Miri, la ciudad a donde me dirijo, a town petrole, dice la guía, ciudad-hormigón. ¿Y si dadas las circunstancias busco un lugar amable, sí, en este mar del Sur de China y me quedo unos días a contemplar las olas? Anoche tuve ese deseo. Había terminado inevitablemente en un hotel de muchas estrellas y tanto lujo se me hacía excesivo; y salí pues de noche a dar una vuelta. Resultó que cerca estaba el mar, una enorme playa que era lamida suavemente por las olas de ribete blanco. Paseé hasta tarde en la oscuridad de la playa bajo un cielo estrellado en donde Orión, a diferencia de en nuestras latitudes, yacía tumbado con el carcaj reposando sobre el horizonte del cielo.

“No se ven más que estrellas y olas”

(Horacio, Odas). Después diluvia durante medio día y me refugio en un cíber a esperar a que escampe. Y subo a mi habitación y cuando voy a salir me hacen una propuesta, que acepto para no demorar la experiencia, y que me deja un cierto sabor acre en la boca. Luego deambulo; continuo lejos del mundo; ahora más todavía. Finalmente consigo un vuelo para el sábado, me sale bastante más barato que el viaje fluvial; para acceder por el río necesitaría compañeros de viaje con que abaratar costos, pero no los tengo. Mientras hago la reserva me voy a leer un blog al que accedo regularmente y que poco a poco se está empezando a llenar de ideas e impresiones: http://brujulavic.blogspot.com/ . Curiosamente hoy aparezco yo en él, sentado en la selva venezolana, junto a la cascada de El Sapo, en Canaima; acompaña a la fotografía un poema de García Montero (¡qué brillante es este hombre a veces!); curiosamente, sí, el post se titula Soledad, el mismo título bajo el cual yo había empezado a escribir estas líneas; los versos son un retrato de la situación en la que me encuentro hoy.

Quizás en esta ocasión deba ser más breve, y decir que esa fotografía tan oscura que aparece más arriba es la de una playa nocturna en donde Orión presidía el cielo con sus dos perros, y donde el suave clap clap de las olas me sirvió anoche de compañía.
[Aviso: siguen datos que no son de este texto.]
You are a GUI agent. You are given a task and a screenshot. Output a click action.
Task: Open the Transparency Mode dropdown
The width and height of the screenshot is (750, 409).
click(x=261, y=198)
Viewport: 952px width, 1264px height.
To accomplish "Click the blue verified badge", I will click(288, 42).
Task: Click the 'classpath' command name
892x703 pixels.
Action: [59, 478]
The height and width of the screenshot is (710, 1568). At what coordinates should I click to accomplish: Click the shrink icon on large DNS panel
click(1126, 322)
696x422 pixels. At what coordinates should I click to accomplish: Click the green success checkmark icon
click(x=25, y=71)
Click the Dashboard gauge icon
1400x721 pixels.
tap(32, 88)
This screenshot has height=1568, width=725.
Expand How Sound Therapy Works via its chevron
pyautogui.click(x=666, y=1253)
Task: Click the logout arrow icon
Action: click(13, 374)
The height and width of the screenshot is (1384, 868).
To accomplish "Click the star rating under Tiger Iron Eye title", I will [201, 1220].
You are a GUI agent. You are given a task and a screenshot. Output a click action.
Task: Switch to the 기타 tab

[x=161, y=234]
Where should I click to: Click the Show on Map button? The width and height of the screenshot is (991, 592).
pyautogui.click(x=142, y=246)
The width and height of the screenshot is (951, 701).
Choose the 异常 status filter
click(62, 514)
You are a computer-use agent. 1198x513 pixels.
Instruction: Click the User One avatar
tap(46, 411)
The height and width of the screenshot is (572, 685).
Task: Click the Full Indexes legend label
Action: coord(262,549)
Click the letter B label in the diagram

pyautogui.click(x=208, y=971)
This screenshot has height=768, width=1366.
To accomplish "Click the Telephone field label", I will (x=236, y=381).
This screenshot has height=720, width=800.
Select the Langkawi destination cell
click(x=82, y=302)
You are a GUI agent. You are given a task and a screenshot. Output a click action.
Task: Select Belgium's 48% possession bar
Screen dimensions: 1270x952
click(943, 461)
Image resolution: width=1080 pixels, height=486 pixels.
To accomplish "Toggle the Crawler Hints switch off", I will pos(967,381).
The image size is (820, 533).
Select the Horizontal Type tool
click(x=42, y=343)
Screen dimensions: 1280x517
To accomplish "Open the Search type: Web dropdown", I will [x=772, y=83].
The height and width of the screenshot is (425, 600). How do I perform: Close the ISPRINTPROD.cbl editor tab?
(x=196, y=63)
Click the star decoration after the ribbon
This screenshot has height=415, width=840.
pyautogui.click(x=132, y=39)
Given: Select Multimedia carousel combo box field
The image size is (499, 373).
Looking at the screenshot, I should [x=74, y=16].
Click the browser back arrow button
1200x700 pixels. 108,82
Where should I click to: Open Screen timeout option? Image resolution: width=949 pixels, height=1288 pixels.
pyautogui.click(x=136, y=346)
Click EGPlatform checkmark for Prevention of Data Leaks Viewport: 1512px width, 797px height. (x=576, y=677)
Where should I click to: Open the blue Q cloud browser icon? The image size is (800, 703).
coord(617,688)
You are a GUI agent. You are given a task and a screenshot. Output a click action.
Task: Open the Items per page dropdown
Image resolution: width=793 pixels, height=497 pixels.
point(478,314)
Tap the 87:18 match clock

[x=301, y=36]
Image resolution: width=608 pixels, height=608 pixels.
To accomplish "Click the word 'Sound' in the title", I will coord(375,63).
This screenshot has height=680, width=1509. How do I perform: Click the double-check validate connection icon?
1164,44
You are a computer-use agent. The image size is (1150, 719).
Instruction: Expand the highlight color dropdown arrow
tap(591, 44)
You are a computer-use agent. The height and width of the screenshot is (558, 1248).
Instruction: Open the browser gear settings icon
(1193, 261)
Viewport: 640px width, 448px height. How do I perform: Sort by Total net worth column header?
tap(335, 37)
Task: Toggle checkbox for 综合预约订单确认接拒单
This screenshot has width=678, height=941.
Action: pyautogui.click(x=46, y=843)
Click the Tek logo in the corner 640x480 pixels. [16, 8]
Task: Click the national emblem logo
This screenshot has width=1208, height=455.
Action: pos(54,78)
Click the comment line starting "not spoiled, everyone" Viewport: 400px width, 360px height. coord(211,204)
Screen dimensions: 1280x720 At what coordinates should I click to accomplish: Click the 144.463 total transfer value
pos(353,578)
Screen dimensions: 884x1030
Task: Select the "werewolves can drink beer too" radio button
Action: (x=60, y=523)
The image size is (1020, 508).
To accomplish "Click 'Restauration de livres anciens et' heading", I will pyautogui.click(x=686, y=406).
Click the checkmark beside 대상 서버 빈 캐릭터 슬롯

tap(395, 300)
Deambular, sí, en el silencio oscuro de la playa, sentir la profunda quietud que hay a veces en el interior de las cosas, de la arena, del cielo, del profundo mar, dentro de uno mismo; ocupado acaso en la contemplación que nace de la ausencia de un otro al lado. Ni siquiera hablar con el hombre que va conmigo, que citaba el otro día; hoy sólo es la admirada perplejidad de estar vivo, solo. Un oficio a veces difícil que es necesario ejercer. Y porque siento, además, que es algo común a todos los mortales, aunque vivamos sumergidos en mitad del gentío, aunque tengamos muchos amigos, amantes, hijos, cónyuge. La soledad también hay que vivirla, forma parte del juego, uno se vive a medias si no tiene la oportunidad de encontrarse ese trozo de sí mismo que necesita mirarse en el espejo de su aislamiento.

Poco antes de terminar estas líneas he paseado por la ciudad de Meri. Era agradable la hora; había desaparecido el gentío y la calle estaba apaciblemente solitaria. El joven que me llevó ayer al hotel, esa hospitalidad que a veces brota en estos países como una flor (los tres hoteles estaban llenos y él se ocupó de llamar a uno que debía de distar cinco o diez kilómetros, hacerme la reserva y llevarme en su coche), hablaba orgulloso de la mesura de las costumbres del país, de la cordialidad. Y también de su determinación sin equívocos. Ya había visto yo en grandes letras rojas la advertencia nada más pisar el país (Brunei) advirtiendo a los viajeros de que la ley del lugar condenaba a pena de muerte a aquellos que traficaban con drogas en este territorio. Mi día termina aquí, junto estos conceptos que el camino me trajo como restos abandonados en una playa por las olas: pena de muerte, hospitalidad, soledad. Material más que suficiente con que alimentar mis reflexiones antes de dormirme. Buenas noches.